Dataset entries

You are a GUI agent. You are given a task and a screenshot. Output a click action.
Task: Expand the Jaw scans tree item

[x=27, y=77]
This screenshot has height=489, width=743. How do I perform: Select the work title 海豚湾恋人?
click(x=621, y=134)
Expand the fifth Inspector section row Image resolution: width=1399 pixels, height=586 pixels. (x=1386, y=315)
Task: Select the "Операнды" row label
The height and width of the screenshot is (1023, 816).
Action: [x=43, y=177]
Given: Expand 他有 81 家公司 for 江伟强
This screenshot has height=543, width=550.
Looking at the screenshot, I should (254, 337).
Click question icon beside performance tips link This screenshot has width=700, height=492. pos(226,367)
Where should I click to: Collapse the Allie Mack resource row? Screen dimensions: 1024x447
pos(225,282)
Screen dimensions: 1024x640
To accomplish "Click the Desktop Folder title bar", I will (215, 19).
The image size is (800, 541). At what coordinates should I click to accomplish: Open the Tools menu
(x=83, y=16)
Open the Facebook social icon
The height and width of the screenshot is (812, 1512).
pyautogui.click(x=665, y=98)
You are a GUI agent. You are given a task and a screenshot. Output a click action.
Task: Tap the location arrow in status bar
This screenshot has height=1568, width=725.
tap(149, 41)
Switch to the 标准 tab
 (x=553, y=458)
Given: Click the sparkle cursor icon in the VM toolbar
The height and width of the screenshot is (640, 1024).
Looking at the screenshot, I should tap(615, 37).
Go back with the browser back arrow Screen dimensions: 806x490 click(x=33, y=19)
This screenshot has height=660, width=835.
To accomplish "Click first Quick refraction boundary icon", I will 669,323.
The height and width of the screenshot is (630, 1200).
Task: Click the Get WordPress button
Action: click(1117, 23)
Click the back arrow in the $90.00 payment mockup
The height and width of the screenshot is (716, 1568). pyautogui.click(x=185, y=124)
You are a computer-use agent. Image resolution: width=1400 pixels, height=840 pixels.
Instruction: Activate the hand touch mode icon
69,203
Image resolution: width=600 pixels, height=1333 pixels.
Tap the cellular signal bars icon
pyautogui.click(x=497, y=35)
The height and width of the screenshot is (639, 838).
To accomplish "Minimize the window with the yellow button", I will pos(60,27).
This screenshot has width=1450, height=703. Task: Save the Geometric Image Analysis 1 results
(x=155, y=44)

_What to do_
Copy nothing except the lines from the one holding "Image resolution: width=600" through the last line of the data above, and return them exactly.

_Answer below_
Image resolution: width=600 pixels, height=1333 pixels.
Tap the cellular signal bars icon
pyautogui.click(x=497, y=35)
The height and width of the screenshot is (639, 838).
To accomplish "Minimize the window with the yellow button", I will pos(60,27).
This screenshot has width=1450, height=703. Task: Save the Geometric Image Analysis 1 results
(x=155, y=44)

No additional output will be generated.